STUDY MATERIAL:
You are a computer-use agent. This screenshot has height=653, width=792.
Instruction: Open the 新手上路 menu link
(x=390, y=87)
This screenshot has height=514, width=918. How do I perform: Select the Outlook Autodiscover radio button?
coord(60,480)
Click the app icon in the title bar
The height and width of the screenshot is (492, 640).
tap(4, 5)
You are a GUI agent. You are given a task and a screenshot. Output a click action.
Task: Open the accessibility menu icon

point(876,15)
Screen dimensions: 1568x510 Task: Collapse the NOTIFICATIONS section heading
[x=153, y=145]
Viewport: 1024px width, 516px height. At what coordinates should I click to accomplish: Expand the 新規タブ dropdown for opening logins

WORK TO COMPLETE:
Each line of the records above should be copied exactly.

TASK RESPONSE:
You are a computer-use agent. This screenshot has height=653, width=792.
Instruction: Open the 新手上路 menu link
(x=390, y=87)
This screenshot has height=514, width=918. How do I perform: Select the Outlook Autodiscover radio button?
coord(60,480)
Click the app icon in the title bar
The height and width of the screenshot is (492, 640).
tap(4, 5)
You are a GUI agent. You are given a task and a screenshot. Output a click action.
Task: Open the accessibility menu icon

point(876,15)
Screen dimensions: 1568x510 Task: Collapse the NOTIFICATIONS section heading
[x=153, y=145]
Viewport: 1024px width, 516px height. At what coordinates should I click to accomplish: Expand the 新規タブ dropdown for opening logins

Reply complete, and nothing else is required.